Dataset entries
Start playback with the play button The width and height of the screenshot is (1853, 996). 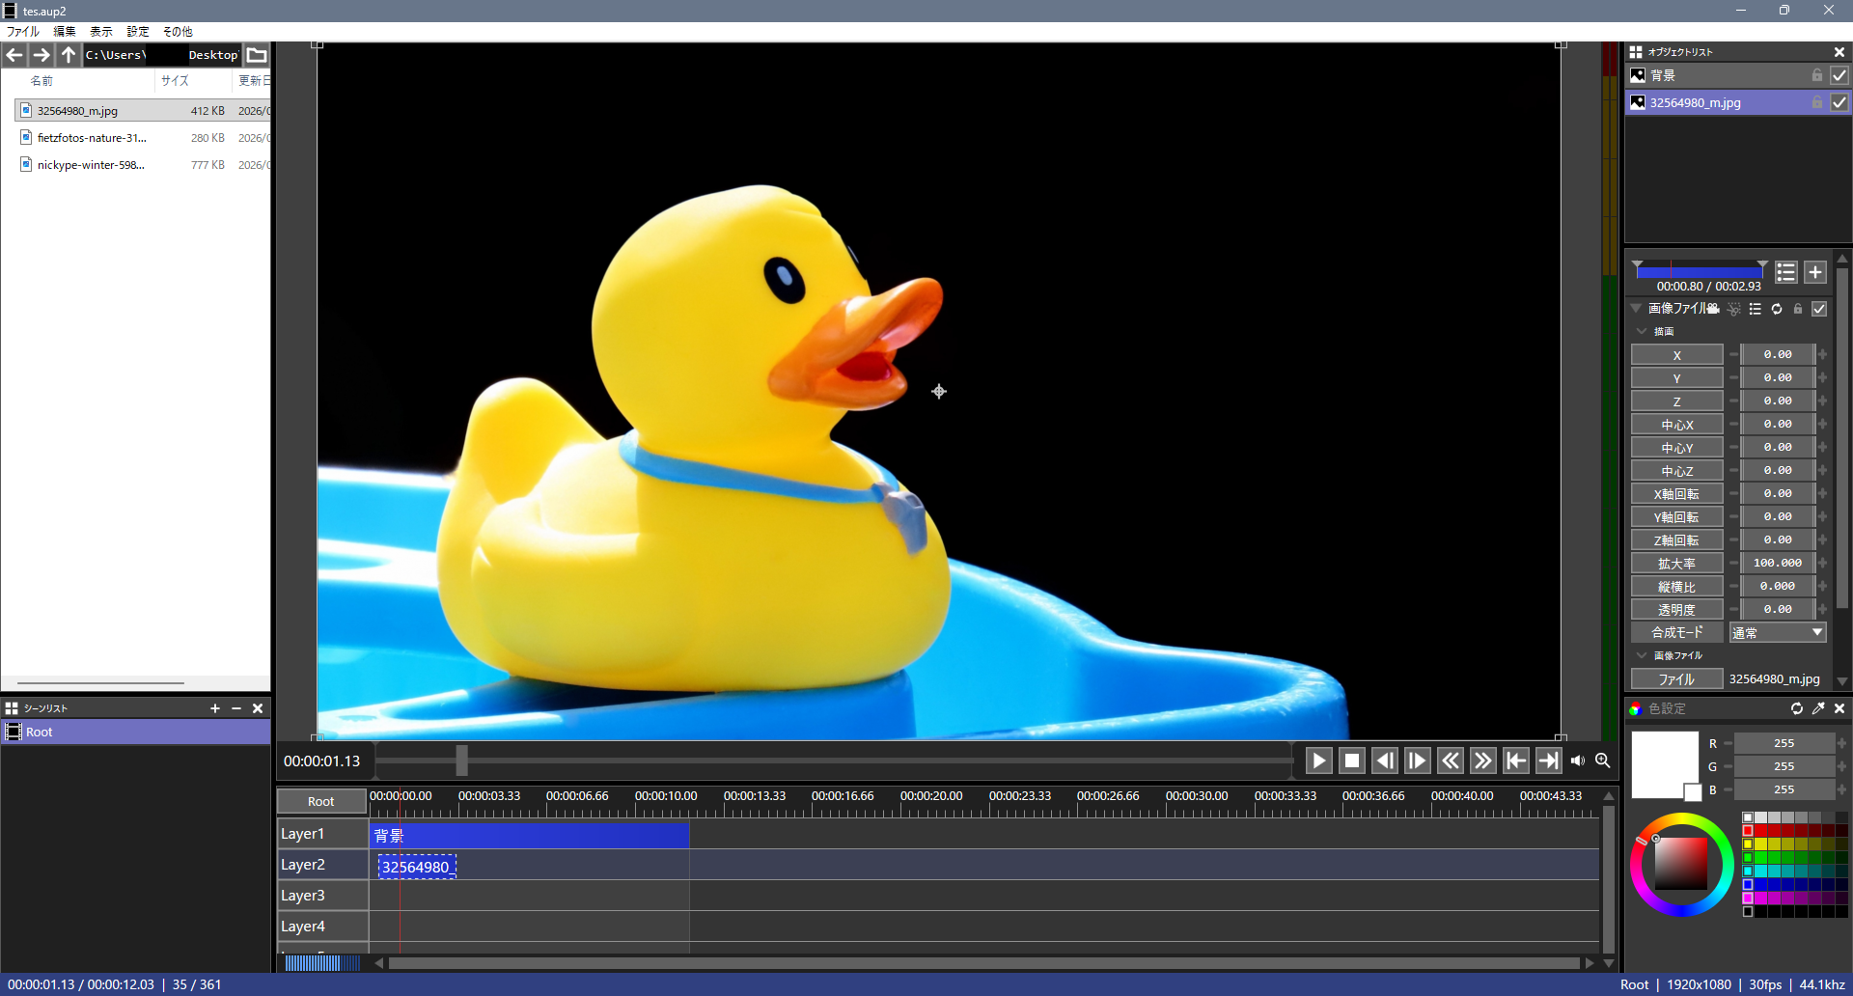[1318, 761]
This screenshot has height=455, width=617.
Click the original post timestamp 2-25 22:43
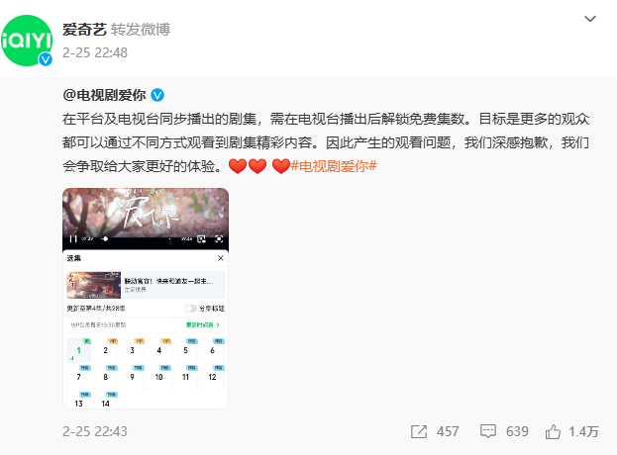click(95, 431)
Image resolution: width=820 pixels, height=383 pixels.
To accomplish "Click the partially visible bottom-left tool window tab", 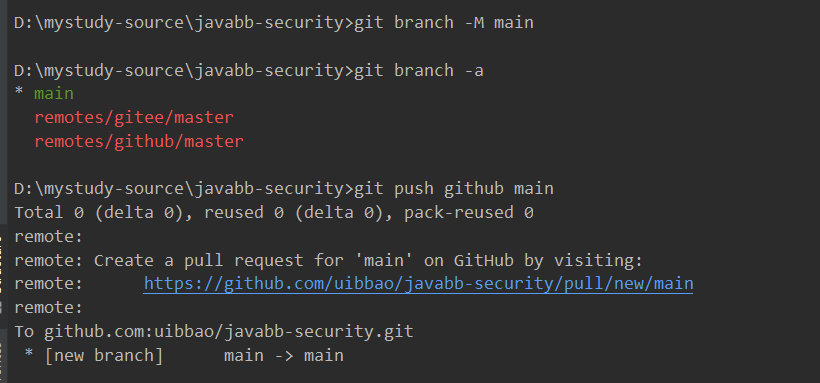I will (3, 363).
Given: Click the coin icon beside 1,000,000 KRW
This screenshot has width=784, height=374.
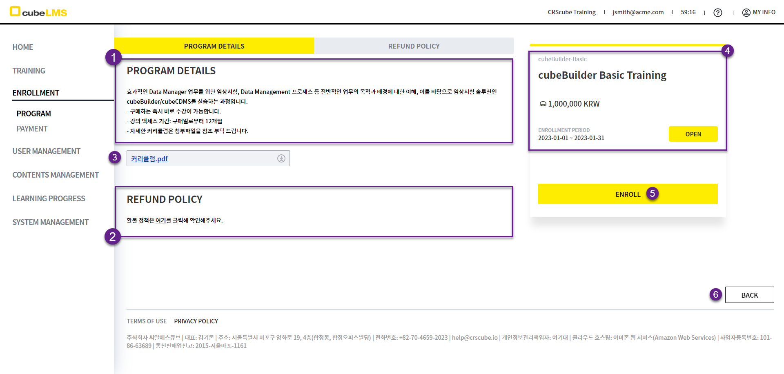Looking at the screenshot, I should pos(543,104).
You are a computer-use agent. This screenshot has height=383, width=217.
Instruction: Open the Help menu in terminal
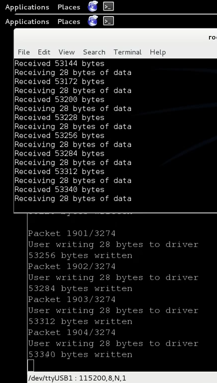[158, 52]
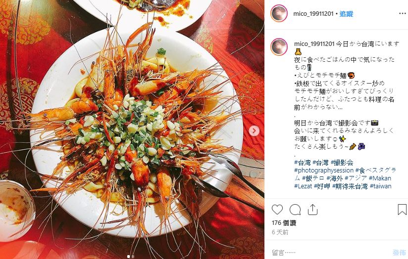Image resolution: width=408 pixels, height=259 pixels.
Task: Open mico_19911201 username in header
Action: 313,14
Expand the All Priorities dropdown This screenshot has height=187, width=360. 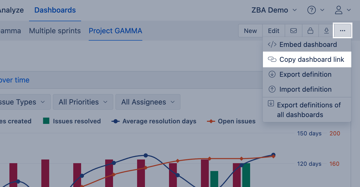point(83,102)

## TASK DIRECTIONS:
Text only, no pictures: please print exactly the lines above from the line with "Given: Click the" up to and including the line with "You are a computer-use", and nothing else.

## OUTPUT:
Given: Click the coin icon beside 1,000,000 KRW
This screenshot has width=784, height=374.
Looking at the screenshot, I should pos(543,104).
You are a computer-use agent. This screenshot has height=383, width=217.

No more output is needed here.